-- Task prompt --
In the article below on the self-funding option of MISO transmission owners, explain in one to three sentences why the writer says FERC's approval of the unexecuted FSA "opened old wounds."

-- Excerpt to read --
══════

November 22, 2024
MISO TOs’ Self-funding Option Tested Again
Two FERC commissioners still have heartburn over a 2018 commission order reinstating MISO transmission owners’ rights to self-fund network upgrades.

Two FERC commissioners still have heartburn over a 2018 commission order reinstating MISO transmission owners’ rights to self-fund network upgrades.

Chairman Richard Glick and Commissioner Allison Clements expressed their concerns in a Feb. 8 order following MISO’s submittal of an unexecuted facilities service agreement (FSA) between itself, interconnection customer Walleye Wind and transmission owner Northern States Power Co. While FERC approved the unexecuted FSA for a 111-MW Minnesota wind farm, it opened old wounds over the appropriateness of TOs’ unilateral right to self-fund network upgrades (ER21-615).

══════

-- Supplied information --
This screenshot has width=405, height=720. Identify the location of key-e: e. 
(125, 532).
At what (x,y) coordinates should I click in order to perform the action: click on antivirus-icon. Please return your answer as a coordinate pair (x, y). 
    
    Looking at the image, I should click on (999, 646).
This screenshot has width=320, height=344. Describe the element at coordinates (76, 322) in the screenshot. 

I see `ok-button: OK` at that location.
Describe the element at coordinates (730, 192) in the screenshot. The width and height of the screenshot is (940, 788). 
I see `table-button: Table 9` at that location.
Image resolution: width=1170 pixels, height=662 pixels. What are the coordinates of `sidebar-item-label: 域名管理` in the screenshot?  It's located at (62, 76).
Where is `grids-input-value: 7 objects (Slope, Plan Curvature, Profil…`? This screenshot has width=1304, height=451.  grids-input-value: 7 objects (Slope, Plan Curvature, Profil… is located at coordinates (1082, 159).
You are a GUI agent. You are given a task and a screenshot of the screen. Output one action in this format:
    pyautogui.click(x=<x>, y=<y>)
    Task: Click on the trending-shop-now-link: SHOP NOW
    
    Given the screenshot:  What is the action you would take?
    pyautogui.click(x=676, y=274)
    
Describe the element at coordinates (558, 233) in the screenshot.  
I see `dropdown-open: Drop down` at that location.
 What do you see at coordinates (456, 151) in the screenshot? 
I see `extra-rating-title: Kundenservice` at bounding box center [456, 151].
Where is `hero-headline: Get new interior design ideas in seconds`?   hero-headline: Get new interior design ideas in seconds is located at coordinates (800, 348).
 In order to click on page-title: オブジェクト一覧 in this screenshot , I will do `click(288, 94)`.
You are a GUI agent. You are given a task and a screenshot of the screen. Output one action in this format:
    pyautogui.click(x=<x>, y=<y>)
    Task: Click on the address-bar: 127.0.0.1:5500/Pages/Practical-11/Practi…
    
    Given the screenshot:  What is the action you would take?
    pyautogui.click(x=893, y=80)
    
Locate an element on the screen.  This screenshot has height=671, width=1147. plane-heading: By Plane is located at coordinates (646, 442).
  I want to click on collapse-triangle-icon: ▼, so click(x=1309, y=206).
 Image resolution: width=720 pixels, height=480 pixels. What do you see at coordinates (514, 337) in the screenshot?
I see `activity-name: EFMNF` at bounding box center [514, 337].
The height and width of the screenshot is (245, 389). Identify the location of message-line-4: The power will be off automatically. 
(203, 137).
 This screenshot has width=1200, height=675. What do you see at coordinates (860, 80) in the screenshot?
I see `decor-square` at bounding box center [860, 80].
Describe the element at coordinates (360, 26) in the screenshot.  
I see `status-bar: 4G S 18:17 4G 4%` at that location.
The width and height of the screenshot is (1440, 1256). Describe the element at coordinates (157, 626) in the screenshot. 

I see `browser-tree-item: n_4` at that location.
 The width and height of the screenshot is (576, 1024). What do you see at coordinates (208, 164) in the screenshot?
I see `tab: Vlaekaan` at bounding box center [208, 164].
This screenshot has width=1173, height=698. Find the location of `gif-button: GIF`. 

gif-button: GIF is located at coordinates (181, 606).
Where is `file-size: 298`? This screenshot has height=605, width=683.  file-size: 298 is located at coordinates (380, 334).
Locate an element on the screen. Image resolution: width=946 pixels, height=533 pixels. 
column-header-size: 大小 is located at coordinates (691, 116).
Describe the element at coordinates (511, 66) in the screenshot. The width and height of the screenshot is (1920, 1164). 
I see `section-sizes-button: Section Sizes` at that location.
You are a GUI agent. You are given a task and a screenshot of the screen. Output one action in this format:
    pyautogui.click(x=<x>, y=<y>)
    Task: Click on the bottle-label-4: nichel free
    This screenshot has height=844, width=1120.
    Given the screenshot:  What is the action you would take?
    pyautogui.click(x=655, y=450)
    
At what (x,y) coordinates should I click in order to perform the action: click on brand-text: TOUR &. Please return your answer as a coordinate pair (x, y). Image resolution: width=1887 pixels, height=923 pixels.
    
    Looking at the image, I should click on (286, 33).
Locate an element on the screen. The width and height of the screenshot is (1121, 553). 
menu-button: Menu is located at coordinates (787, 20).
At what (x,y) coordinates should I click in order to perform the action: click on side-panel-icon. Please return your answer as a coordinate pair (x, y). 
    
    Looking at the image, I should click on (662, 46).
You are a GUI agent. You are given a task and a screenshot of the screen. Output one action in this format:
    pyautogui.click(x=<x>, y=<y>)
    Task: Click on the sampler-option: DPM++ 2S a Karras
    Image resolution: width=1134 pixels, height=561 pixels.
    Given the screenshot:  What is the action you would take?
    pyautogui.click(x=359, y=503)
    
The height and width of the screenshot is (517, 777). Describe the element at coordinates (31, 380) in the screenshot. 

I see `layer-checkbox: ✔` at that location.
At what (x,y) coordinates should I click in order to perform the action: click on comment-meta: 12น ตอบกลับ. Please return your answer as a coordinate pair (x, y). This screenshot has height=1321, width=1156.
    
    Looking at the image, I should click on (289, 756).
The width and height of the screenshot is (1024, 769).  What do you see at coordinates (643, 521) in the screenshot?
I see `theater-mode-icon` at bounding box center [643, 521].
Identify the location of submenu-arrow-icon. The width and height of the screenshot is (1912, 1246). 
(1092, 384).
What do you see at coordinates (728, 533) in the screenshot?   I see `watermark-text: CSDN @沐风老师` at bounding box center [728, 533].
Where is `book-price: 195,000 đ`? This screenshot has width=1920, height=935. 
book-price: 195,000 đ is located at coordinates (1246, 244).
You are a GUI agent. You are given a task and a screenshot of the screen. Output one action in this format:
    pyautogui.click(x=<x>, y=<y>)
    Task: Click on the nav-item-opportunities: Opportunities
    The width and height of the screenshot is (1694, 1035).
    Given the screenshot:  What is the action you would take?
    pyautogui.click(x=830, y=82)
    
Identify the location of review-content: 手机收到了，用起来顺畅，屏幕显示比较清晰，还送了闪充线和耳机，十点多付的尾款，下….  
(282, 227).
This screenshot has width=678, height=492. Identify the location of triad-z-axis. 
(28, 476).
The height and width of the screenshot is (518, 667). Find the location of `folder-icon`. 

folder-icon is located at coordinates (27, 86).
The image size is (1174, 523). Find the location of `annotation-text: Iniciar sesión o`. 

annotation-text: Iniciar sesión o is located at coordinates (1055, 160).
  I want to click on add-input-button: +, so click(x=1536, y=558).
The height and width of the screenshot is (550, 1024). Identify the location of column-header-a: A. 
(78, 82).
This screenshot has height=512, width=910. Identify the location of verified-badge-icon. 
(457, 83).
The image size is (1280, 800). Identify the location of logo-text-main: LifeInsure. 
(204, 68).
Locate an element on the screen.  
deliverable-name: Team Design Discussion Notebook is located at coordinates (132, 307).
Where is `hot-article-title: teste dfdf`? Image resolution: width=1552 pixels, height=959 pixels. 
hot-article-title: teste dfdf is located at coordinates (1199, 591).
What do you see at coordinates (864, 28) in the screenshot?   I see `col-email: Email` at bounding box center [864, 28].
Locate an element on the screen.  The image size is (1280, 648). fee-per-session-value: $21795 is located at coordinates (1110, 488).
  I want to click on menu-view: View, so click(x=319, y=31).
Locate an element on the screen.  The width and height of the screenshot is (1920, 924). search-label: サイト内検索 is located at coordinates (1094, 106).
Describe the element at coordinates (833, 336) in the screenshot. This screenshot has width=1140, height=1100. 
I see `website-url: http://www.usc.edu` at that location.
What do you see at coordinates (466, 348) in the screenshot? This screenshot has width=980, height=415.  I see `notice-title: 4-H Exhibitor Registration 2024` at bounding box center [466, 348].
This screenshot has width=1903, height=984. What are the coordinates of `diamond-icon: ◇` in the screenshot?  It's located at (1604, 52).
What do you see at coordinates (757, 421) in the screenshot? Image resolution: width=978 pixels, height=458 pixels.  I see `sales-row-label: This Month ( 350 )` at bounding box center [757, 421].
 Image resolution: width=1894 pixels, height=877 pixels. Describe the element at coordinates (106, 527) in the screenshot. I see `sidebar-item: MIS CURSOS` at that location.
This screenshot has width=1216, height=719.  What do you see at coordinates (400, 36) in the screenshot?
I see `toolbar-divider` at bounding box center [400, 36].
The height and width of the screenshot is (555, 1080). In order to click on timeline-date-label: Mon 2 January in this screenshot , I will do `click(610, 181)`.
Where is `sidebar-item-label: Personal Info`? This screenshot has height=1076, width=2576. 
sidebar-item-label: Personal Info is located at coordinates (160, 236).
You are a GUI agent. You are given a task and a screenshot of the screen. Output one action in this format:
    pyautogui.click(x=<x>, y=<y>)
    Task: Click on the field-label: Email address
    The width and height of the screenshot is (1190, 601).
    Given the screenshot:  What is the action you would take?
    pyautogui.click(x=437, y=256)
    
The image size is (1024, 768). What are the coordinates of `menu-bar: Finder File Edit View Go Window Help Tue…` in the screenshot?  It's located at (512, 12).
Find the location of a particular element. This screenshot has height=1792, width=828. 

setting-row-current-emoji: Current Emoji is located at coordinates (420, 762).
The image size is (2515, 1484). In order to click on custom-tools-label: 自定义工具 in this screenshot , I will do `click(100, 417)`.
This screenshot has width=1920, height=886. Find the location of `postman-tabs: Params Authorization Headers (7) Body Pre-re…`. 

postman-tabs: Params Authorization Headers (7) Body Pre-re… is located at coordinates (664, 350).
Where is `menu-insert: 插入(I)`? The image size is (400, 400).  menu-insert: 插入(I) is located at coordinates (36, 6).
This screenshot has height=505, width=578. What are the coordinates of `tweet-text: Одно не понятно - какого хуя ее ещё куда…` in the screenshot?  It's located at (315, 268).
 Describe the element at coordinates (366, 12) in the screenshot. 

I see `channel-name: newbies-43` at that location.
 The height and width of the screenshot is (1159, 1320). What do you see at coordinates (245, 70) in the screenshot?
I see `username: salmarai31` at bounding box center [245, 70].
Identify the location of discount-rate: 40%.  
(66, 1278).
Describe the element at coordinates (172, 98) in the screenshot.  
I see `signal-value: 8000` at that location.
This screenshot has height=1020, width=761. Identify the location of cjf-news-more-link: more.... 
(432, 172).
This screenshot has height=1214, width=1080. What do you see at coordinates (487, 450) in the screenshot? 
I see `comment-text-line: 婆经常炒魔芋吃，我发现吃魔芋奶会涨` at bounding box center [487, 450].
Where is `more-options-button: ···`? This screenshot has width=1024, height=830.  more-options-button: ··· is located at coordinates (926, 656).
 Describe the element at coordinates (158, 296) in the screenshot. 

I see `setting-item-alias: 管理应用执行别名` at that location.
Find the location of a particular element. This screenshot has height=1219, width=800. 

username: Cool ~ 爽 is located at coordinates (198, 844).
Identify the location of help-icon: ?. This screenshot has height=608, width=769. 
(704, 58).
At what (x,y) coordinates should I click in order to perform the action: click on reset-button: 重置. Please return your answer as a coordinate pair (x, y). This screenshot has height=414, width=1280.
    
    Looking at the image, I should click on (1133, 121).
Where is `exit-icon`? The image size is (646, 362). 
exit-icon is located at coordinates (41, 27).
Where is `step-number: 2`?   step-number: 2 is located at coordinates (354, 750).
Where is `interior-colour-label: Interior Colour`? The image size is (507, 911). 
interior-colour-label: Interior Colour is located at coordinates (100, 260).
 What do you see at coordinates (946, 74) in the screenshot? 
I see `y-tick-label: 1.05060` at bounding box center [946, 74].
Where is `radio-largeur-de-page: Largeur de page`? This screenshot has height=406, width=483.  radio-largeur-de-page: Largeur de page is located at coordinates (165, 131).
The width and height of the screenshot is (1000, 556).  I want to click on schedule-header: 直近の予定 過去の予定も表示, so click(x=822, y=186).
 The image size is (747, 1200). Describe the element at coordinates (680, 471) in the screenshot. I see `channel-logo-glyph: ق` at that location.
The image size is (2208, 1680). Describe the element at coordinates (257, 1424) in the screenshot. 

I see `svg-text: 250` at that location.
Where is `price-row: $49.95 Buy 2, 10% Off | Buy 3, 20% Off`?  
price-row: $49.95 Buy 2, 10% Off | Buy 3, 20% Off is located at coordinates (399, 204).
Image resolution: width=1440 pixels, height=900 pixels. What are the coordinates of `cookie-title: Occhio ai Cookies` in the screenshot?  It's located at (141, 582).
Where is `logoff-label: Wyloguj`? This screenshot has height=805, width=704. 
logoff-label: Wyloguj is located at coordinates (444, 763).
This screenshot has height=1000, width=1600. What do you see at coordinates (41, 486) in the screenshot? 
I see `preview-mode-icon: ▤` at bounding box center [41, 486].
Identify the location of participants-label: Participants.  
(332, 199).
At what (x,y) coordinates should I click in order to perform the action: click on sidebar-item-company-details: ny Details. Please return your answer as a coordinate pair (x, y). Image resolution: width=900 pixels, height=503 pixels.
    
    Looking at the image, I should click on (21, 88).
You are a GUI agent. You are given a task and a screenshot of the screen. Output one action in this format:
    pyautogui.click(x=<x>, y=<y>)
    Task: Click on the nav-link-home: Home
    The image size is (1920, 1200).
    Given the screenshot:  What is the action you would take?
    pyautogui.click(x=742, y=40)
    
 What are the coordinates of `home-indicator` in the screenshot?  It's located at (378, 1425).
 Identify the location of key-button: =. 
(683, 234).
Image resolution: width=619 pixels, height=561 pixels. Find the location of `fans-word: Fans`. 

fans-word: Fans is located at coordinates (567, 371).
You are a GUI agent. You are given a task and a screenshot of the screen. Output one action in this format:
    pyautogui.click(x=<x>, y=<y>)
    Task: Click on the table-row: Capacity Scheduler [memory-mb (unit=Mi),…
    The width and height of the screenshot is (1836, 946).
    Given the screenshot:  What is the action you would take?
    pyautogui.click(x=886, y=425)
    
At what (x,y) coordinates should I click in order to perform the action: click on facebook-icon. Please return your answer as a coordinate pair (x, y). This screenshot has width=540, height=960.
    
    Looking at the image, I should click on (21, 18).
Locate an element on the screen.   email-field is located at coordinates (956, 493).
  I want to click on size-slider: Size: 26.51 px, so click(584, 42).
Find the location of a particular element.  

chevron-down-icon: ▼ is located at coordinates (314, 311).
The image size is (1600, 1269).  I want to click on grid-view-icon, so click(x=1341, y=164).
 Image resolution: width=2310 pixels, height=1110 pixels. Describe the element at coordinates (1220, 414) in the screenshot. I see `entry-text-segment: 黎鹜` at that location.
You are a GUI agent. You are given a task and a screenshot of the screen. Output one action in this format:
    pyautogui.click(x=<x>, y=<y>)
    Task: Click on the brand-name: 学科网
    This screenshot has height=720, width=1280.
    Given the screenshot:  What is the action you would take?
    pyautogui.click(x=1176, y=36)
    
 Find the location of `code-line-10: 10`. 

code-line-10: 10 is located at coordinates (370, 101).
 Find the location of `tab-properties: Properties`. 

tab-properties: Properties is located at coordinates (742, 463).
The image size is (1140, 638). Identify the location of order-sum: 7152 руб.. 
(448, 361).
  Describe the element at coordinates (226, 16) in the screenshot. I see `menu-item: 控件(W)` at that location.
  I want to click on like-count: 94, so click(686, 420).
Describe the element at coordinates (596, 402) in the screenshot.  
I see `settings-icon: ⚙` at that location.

══════

-- Exercise result --
The approval revived the dispute over whether MISO transmission owners should have a unilateral right to self-fund network upgrades, a right that a 2018 commission order had reinstated. Chairman Richard Glick and Commissioner Allison Clements still object to that order, and they expressed their concerns in the Feb. 8 order approving the FSA for the 111-MW Minnesota wind farm.